Monday, August 1, 2011

Small Reach Regatta 2011!

Hello Intrepid Readers!  Me, myself, and I, along with my wife and my Goat Island Skiff have just returned from a long weekend at Lamoine State Park in Down East Maine, just across Frenchman Bay from Acadia National Park!



Not only was the location spectacular, but we sailed in company with dozens upon dozens of other small sail and oar boats!  Yes Reader, I can feel the perspiration on your brow already, for I am referring to the legendary Small Reach Regatta!  WOOT WOOT!

Due to constraints on my end I made it to Lamoine on Thursday morning as opposed to Wednesday night so I missed the meet+greet, but that's OK.  I enjoyed three days of sailing and camping and am already looking forward to the next SRR.

Remember:  You can click on any picture and then enlarge it to get a bigger one if you want bigger pictures.  I can also email you the original huge pictures if you would like a copy.  Just leave a comment and we'll get in touch.

Day One:  Lamoine State Park to Bean Island.  Winds were light.  I was the last boat off the beach and made good time but made a strategic error and stayed out to sea in hopes of better airs.  There was some venturi effect around the last point (Hancock Pt) and I was promptly passed by several of my peers as they blasted around the point.  Oh well!  We got to the backside of Bean Island, beached, and ate lunch!

This is the SRR:

The beach.  Find the Goat!

Goat Island Skiff surrounded by awesome.

Some Caledonia Yawls on the left and a Pacific Pelican on the right!

After lunch I meandered around the island and relaxed, and was one of the last sailboats off the island.  I didn't feel like rushing, but watched some of the fleet head out.

Oughtred JII (2)

A Superseed which supersedes the Melonseed.

Free Parking for Intrepid Reader of the Month if you can tell me where we saw this one before...
 Then I busted off of Bean Island and did a circumnavigation only to get becalmed on the way back.  No big deal.  A little bit of rowing and I made it to some wind and we were off again!

Clint Chase Boatbuilder and Better Half in Drake with downwind sailing rig up

CCBB and Co.  Notice patriotism.


Just awesome.  
Day Two was a sail down to some geological formations called the "Ovens" which are caves in the cliffs.  Allison and I ventured down to see and promptly ended up getting sucked into an oven, which meant down came the sail and out came the oars, toute suite.  Afterwards, a spirited upwind slog to Thomas Island for lunch!

More Awesome.
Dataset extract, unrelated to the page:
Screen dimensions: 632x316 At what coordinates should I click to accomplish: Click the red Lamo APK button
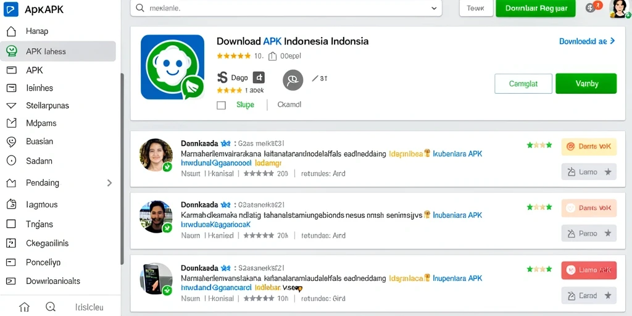click(589, 270)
A Don Kurylko Myst.

Fog rolling in over Frenchman Bay

Hooray Lunch!  Pathfinder, center.

The Fleet.
Goat Island Skiff heading back.  Me.  So I get a big picture. (Photo by Steven B)

Goat Island Skiff back at Lamoine on the Beach.  Acadia in background.  YEAH!
Day Three was an upwind slog up the Skillings River.  The final destination was going to be a small cove all the way up at the top.  It was a double whammy, we had the current with us initially but it turned about half-way up for us.  Allison and I doubled down and made it happen, slipping into the cove, rafting up with some others, stuffing PB+J into our mouths before setting back down river before we got caught in the mud.

On the way upriver, there was one portion of the fleet ahead of us, a small pack of three, and everyone else behind us.

Acadia in the clouds with the rest of the fleet behind us.


The pack of three consisted of a Coquina, a Core Sound 17, and our Goat Island Skiff.  The three of us tacked and tacked all on top of each other but keeping company, until the skipper of the Coquina decided to use the traveler on his rig, and he just blasted out of there.  I mean, he took off. 

Coquina

Coquina Again

So gorgeous.  This is about where she took off once the Skipper started using the traveler.  BOOM!  Gone.
That left us and Joe, who was skippering his son's Core Sound 17, which was a High School project.  Note cannibalized sails off other boats.  Love it!  The slog was a slog, but made bearable with the Coquina and Joe to share most of it with.

CS17 and Joe

Joe is a 4 realz Pirate!

Our constant shadow.
Up at the top of the river, we rafted up!

To my Port.

To my Starboard
The way back was better.  Current and wind at our backs we speedily made it out of the river and back to Lamoine where we frolicked some more with the good wind and rapidly clearing skies.

Goat Island Skiff heading downriver. (photo by Steven B)

Heading downriver.  The boom is a little high the downhaul slipped forward.  This was rectified. (Photo by Steven B)

Crotch Island Pinky-- A Dutch family borrowed this from The Apprenticeshop and proceeded to sailed the Living Baloney out of it!  So awesome!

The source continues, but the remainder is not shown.